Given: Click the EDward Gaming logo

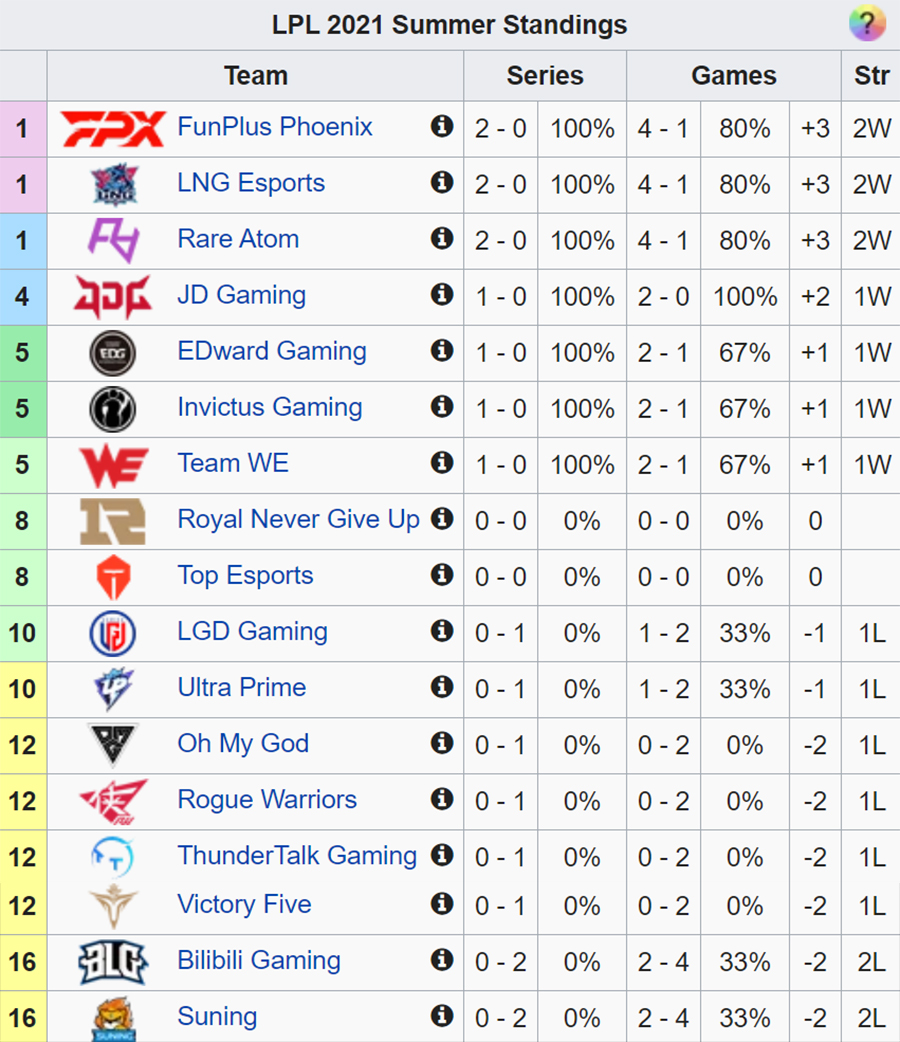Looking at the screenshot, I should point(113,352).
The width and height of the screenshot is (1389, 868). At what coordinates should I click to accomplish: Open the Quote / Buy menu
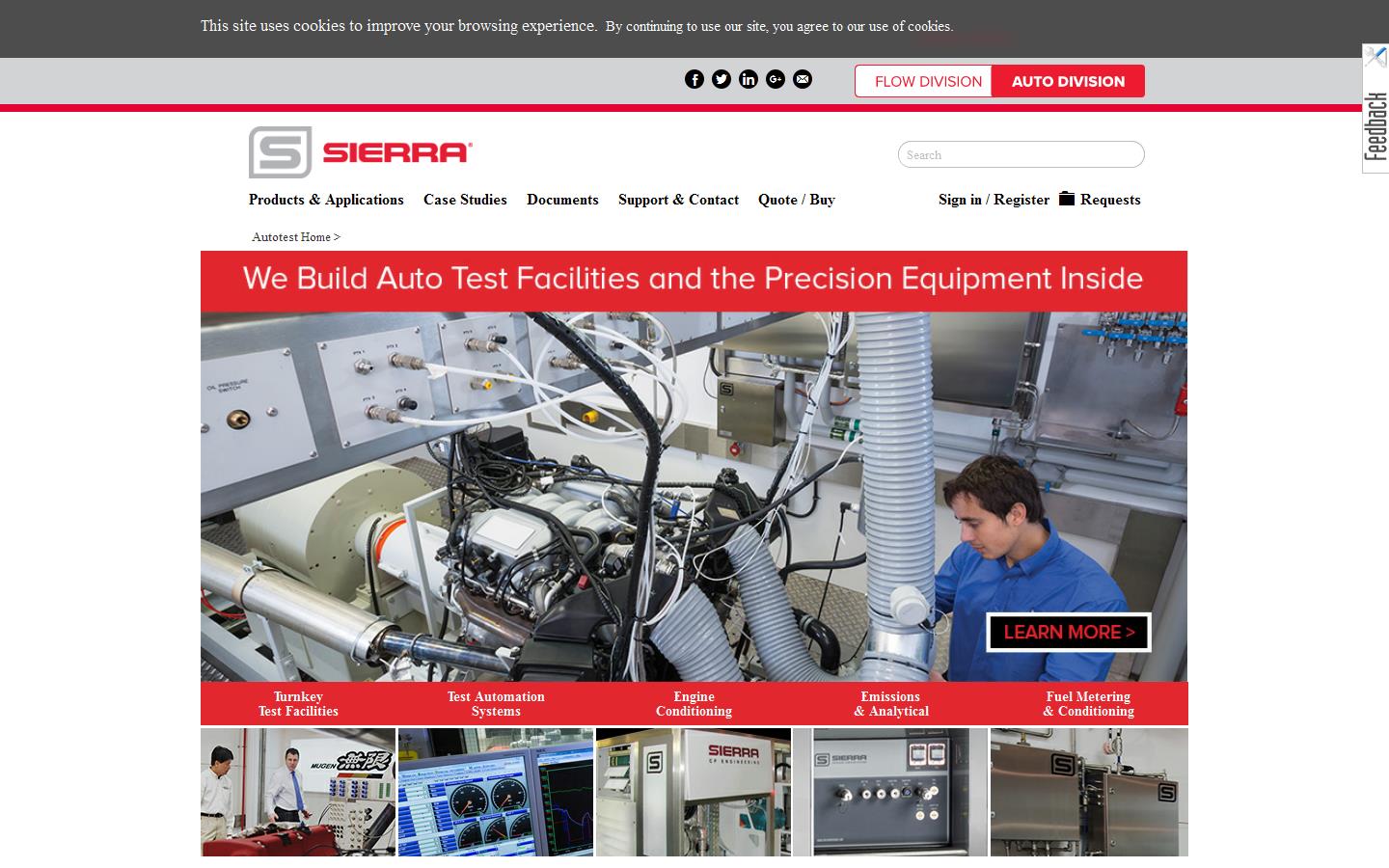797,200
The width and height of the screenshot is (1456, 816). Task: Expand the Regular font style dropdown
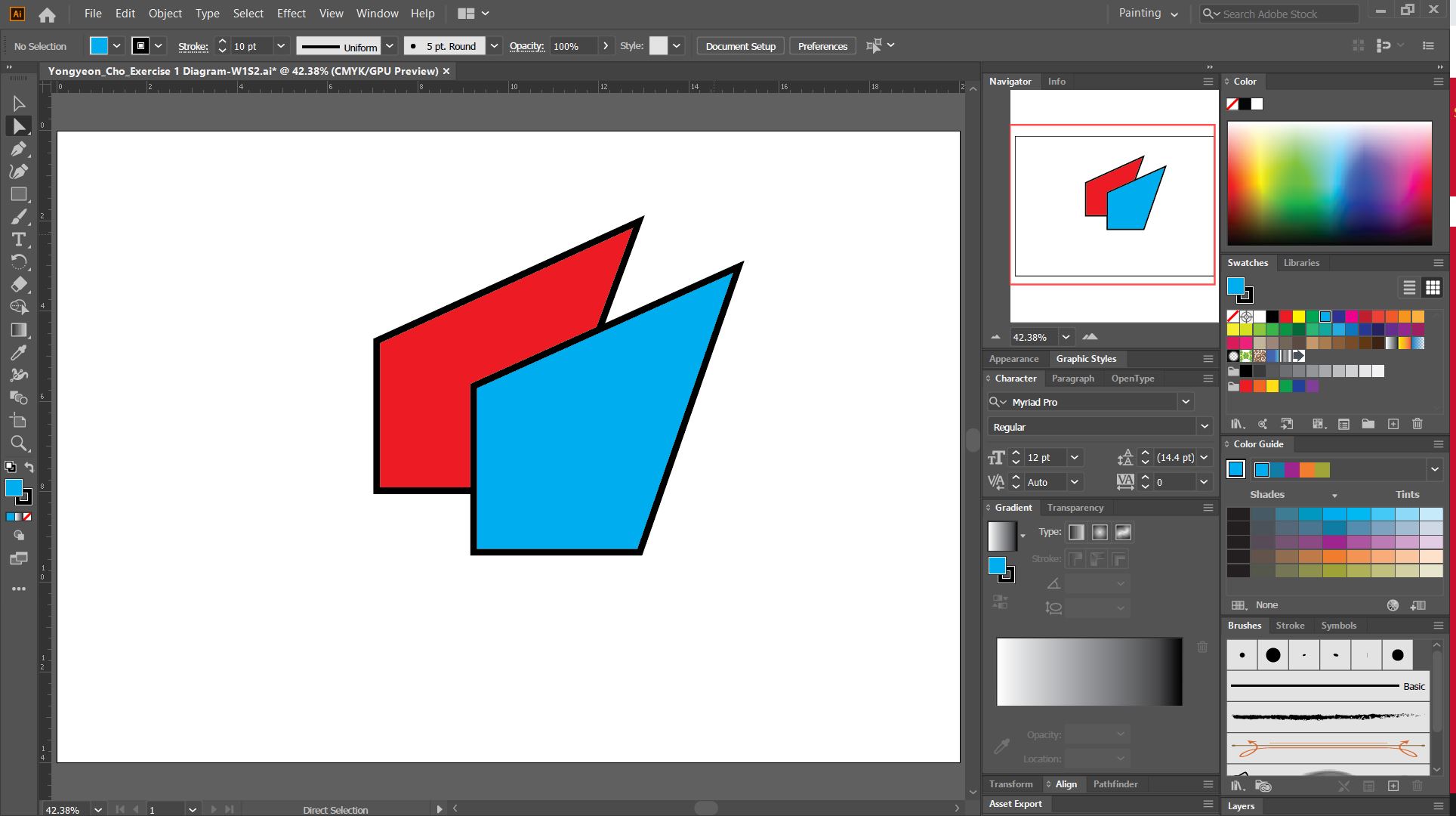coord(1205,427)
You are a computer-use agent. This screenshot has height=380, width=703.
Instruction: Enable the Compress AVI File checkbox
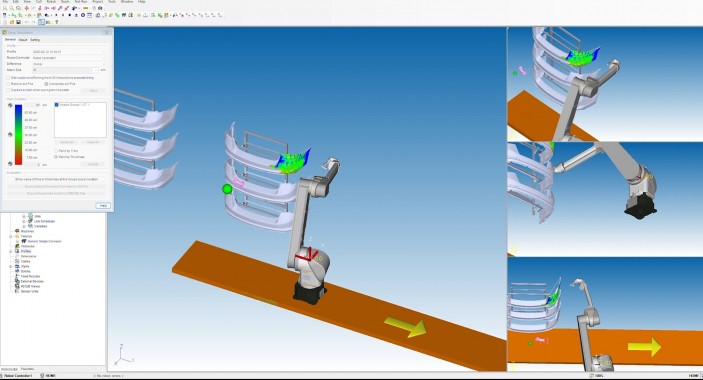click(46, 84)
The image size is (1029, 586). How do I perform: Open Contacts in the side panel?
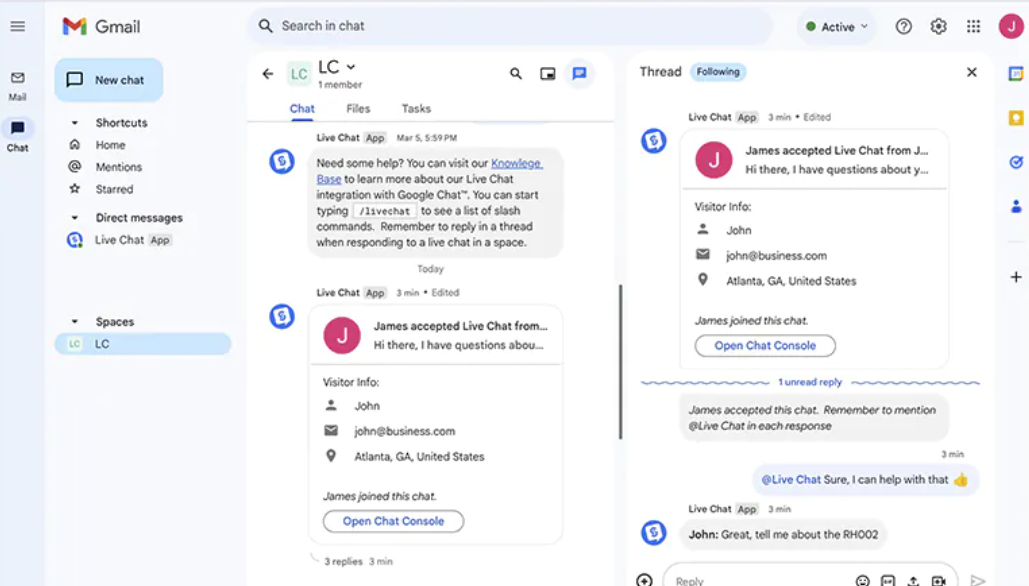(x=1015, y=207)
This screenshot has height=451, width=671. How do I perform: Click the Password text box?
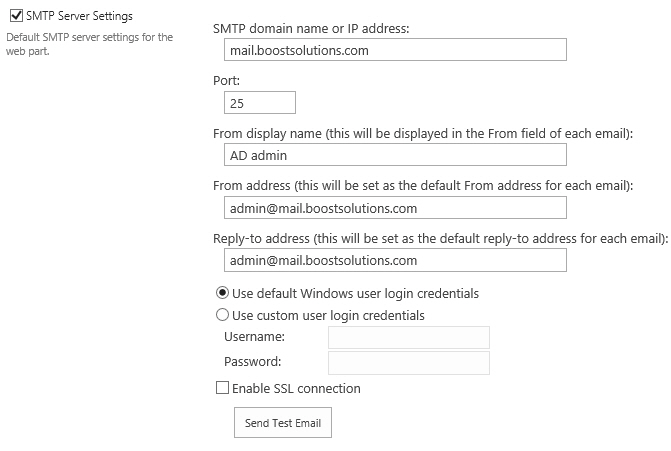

· · · ·

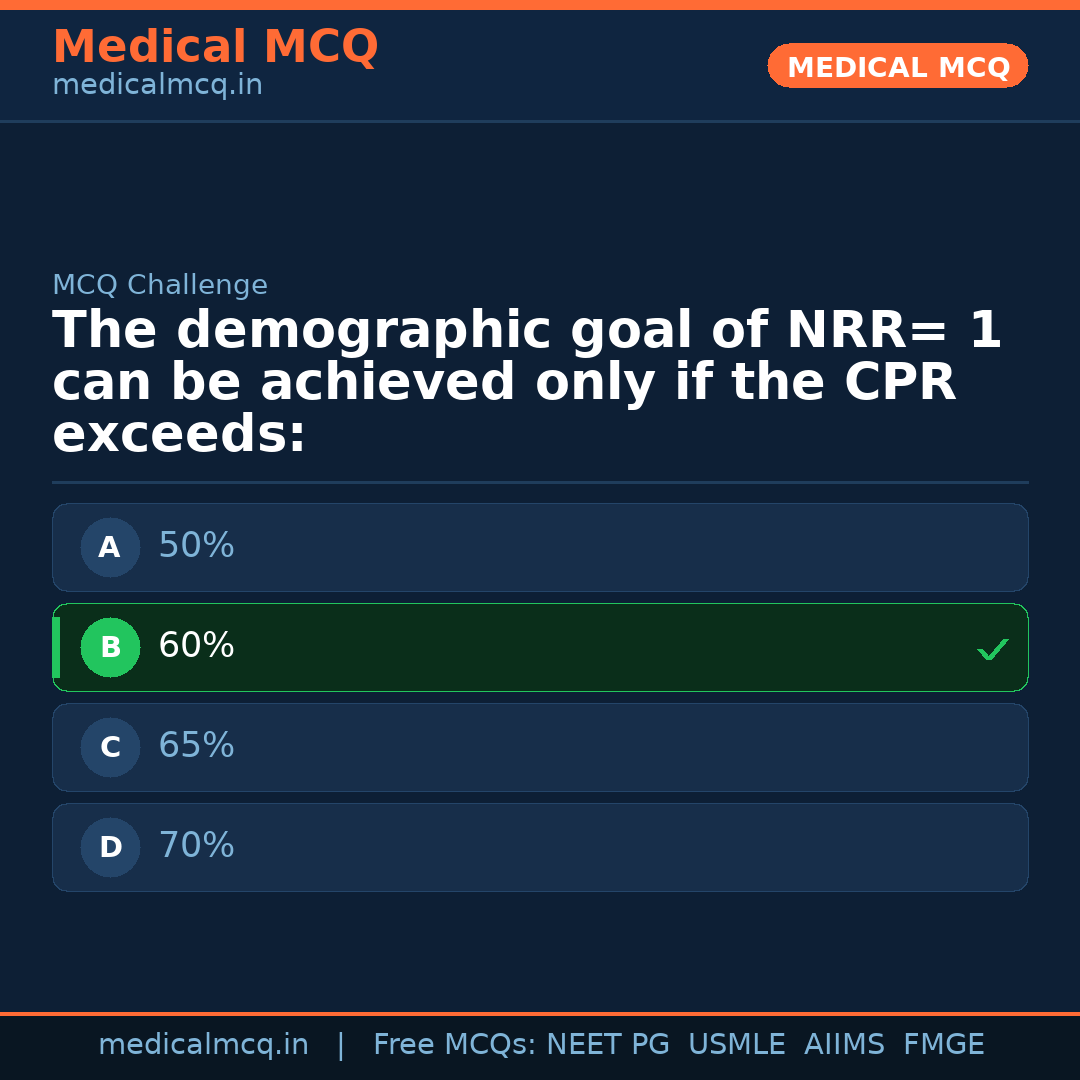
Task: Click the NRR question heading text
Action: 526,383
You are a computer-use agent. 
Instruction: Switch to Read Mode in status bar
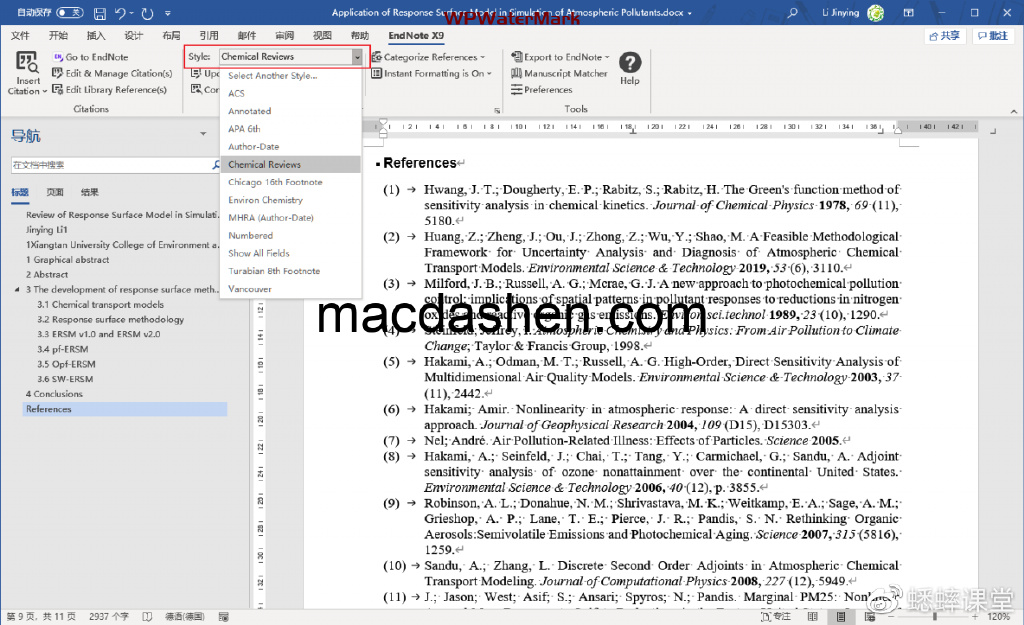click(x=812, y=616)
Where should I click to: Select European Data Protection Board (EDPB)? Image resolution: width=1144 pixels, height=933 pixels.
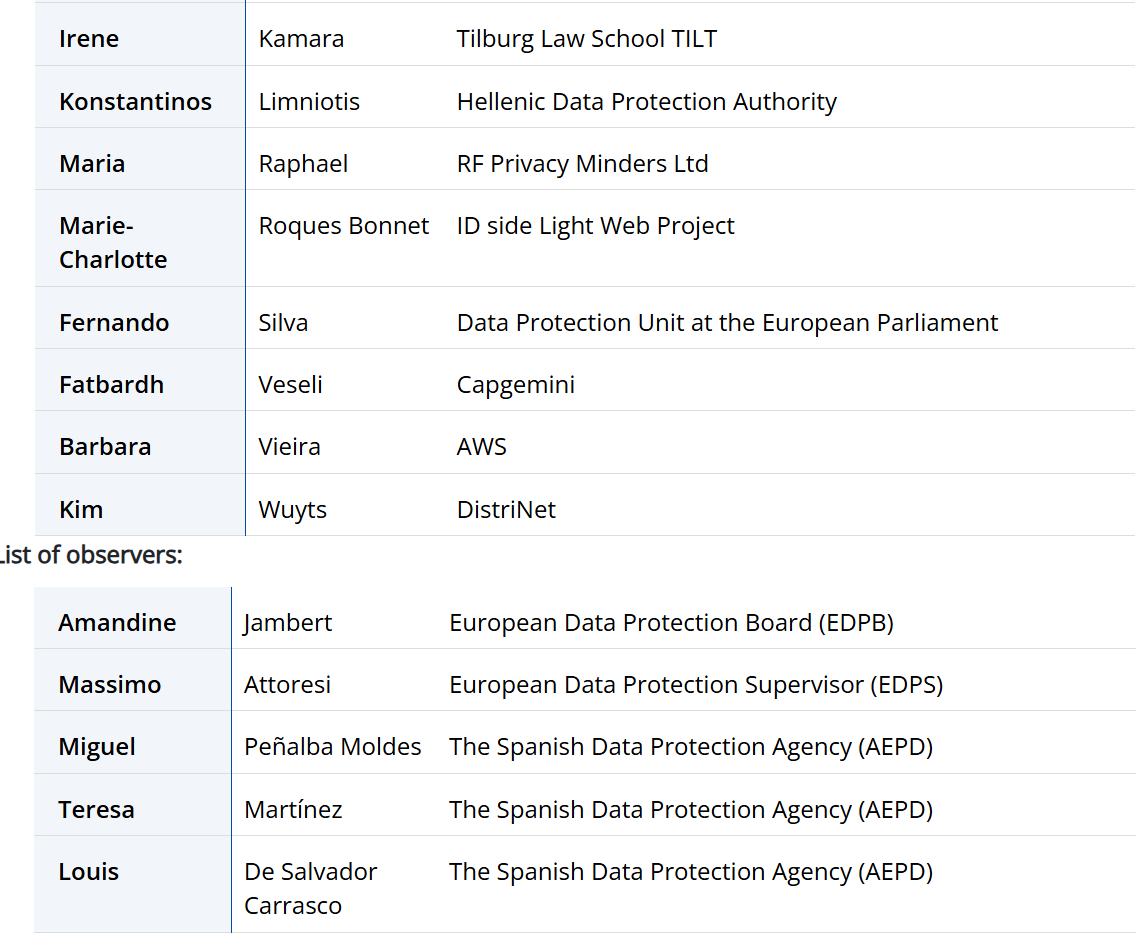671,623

· · · ·

**DO THIS:**
Rewrite the rows starting with the line that contains "Given: Click the EDward Gaming logo" and going on through the line that contains "(x=1015, y=207)", replacing "Open" with "Launch" and keeping everything else unchanged. Leave the pictures out of your answer.

**SOLUTION FOR THIS TASK:**
Given: Click the EDward Gaming logo

Looking at the screenshot, I should point(113,352).
The width and height of the screenshot is (1389, 868). At what coordinates should I click to accomplish: Launch the Quote / Buy menu
797,200
The width and height of the screenshot is (1456, 816). Task: Expand the Regular font style dropdown
coord(1205,427)
You are a computer-use agent. This screenshot has height=380, width=703.
Instruction: Enable the Compress AVI File checkbox
click(46, 84)
The image size is (1029, 586). How do I perform: Launch Contacts in the side panel?
(x=1015, y=207)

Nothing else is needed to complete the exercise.